Concevant le passé révolu sous forme d’amoncellement, le livre se remplit de références et devient une archive mal rangée, pleine à ras-bord, pareille à l’appartement du début. Stepanova évoque « les livres canoniques de mémoire », d’Ossip Mandelstam à Proust, mais aussi les œuvres artistiques qui fixent une époque et constituent des morceaux de mémoire : un film documentaire d’Helga Landauer, les photographies de Francesca Woodman, la série Vie ? Ou Théâtre ? de Charlotte Salomon… Les œuvres qu’elle invite dans son texte sont aussi difformes et habitées que lui. Comme si toucher de si près à une matière aussi étrange que la mémoire suscitait des expressions non conventionnelles.

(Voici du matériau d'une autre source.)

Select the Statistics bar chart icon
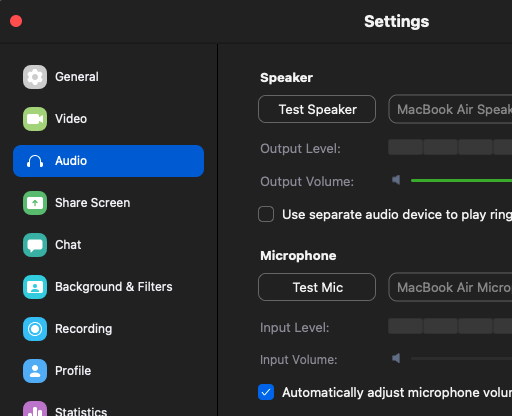[35, 409]
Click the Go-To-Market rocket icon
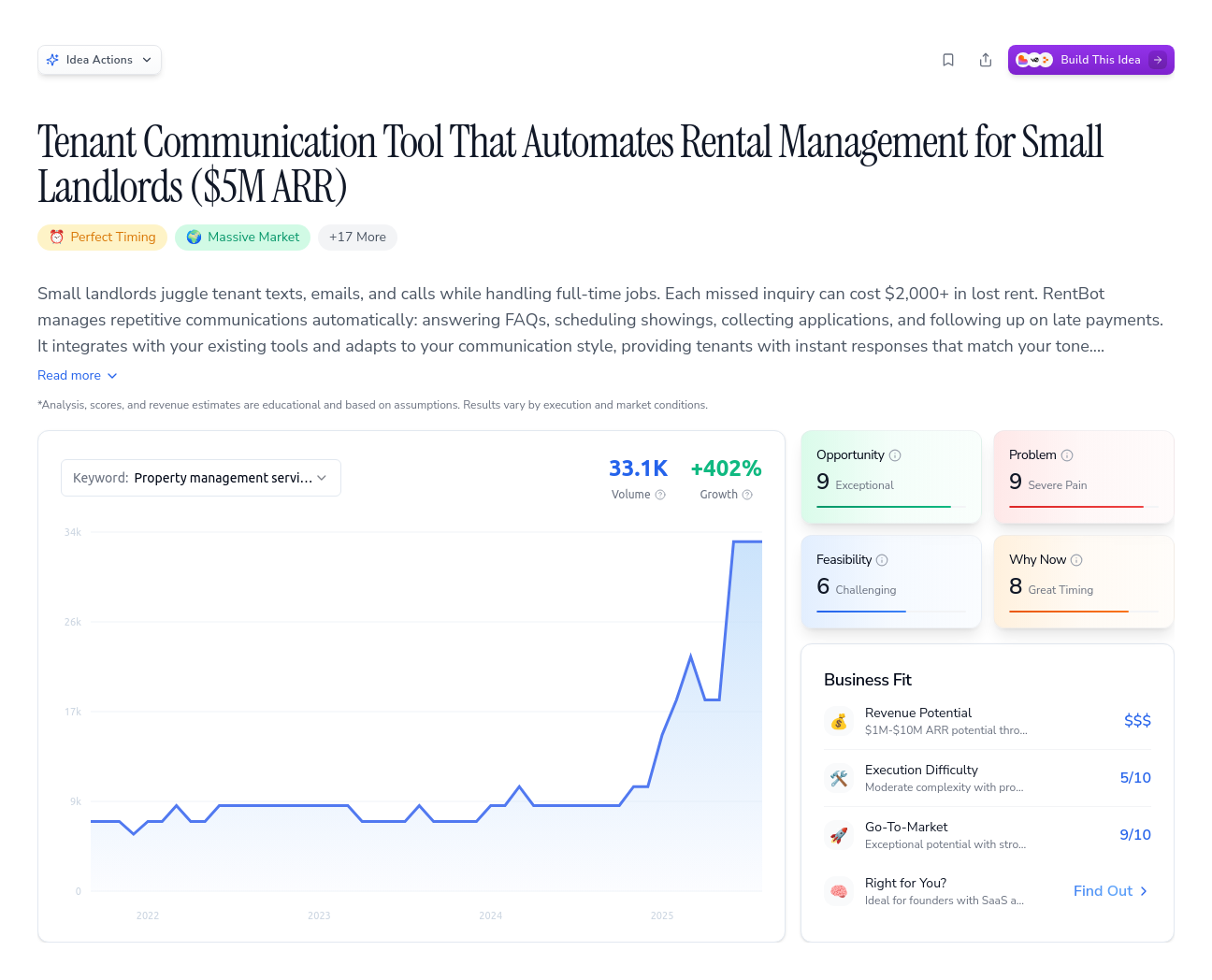 tap(839, 835)
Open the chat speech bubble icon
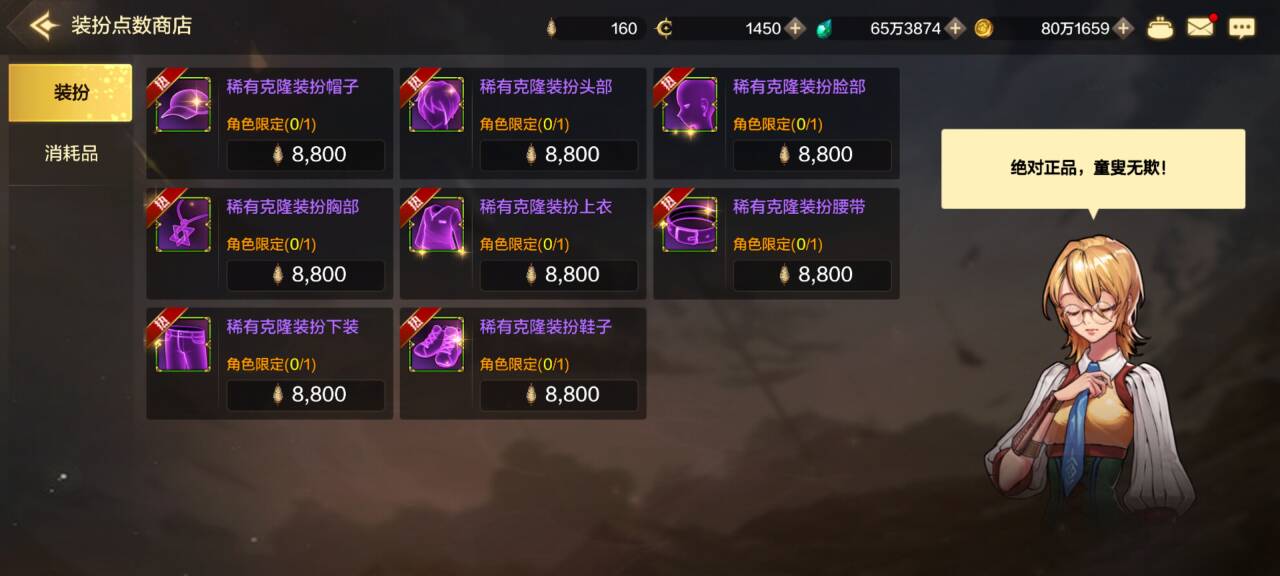The width and height of the screenshot is (1280, 576). [x=1242, y=28]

Organisant son livre autour de ces différentes œuvres qui capturent le temps, Maria Stepanova affiche le même désintérêt pour la chronologie que Nabokov dans Speak, Memory. Elle fait se superposer les époques, passe en spirale de sa mère à son arrière-grand-mère. L’histoire russe du XXe siècle apparaît de loin en loin, le plus souvent ensevelie sous des réflexions en vase clos sur la mémoire, présentée comme opaque, mystérieuse, impossible. Ces réflexions justifient que le livre n’aboutisse pas à un assemblage cohérent de toutes ses pièces : « Dès que j’apparais, le passé refuse, séance tenante, de s’agencer en quelque chose d’utile, en narratif tricoté ».

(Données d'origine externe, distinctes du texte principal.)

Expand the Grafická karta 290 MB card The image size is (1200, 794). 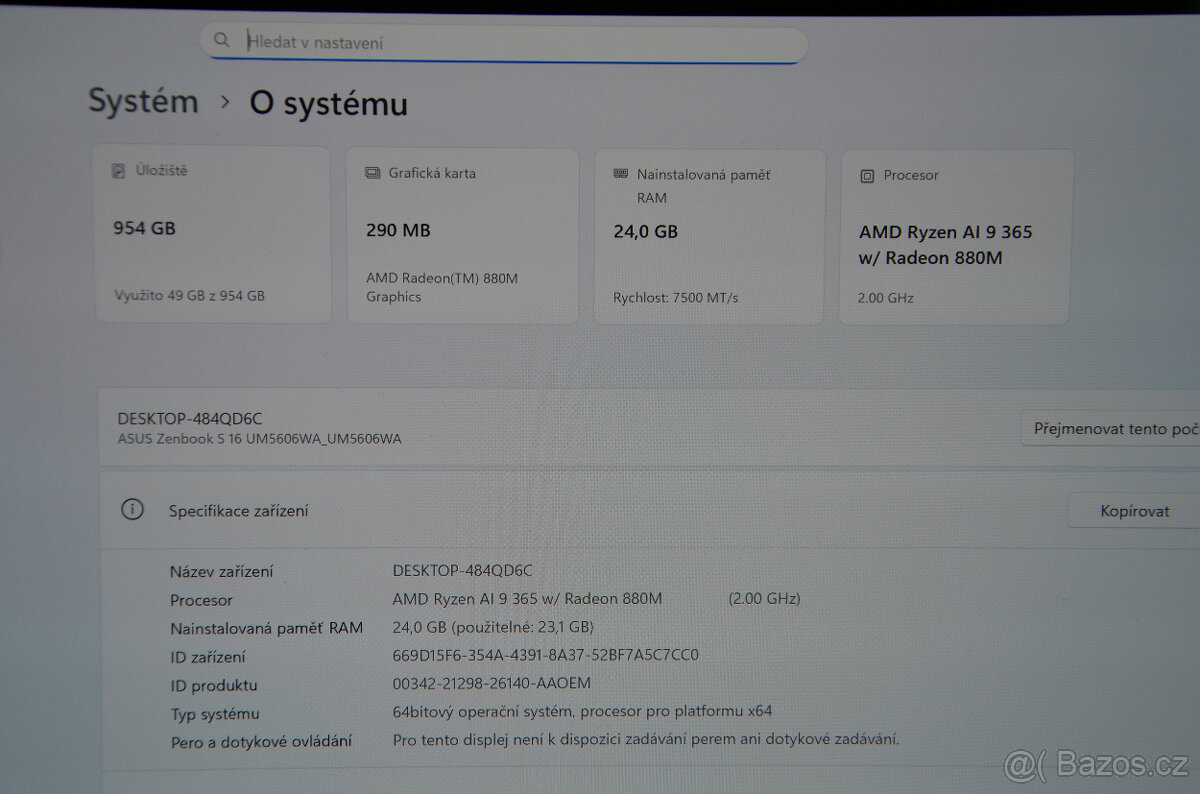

Son texte prend corps lorsque l’écriture délaisse le ton de l’essayiste pour se faire, le temps d’une phrase, complètement poétique, visuelle : « je révèle la nudité sans défense d’une lignée, ses aisselles sombres et son ventre blanc ». Mais le plus souvent, le poétique sert à louvoyer, à raconter tâtonnements et apories avec trop de volupté. Il lui arrive d’amalgamer deux mots en un (« inconnu-connu », « possibilité-impossibilité »), comme si elle jouissait de cet entre-deux, et ne cherchait pas à trancher. C’est le cas de la forme même de ce livre, qualifié d’essai au Royaume-Uni mais figurant chez nous sur la sélection du prix Médicis, prix littéraire.

Révélatrice est la « pirouette » finale. Le livre finit et ne finit pas sur l’image des poupées « frozen Charlotte », trouvées dans des brocantes. Toutes sont blanches, en faïence, de trois centimètres, et ont traversé le siècle, à l’image des figures de ce livre. Aucune n’est intacte. Ce sont elles qui permettent de dire « qu’aucune histoire n’arrivait entière jusqu’à la fin, sans pied cassé ou visage en miettes ». Face à l’histoire officielle, gouvernementale, Maria Stepanova explore la dilution de la mémoire – symbolisée par l’image d’un cimetière juif gagné par la végétation – et échoue à créer un contre-récit fort.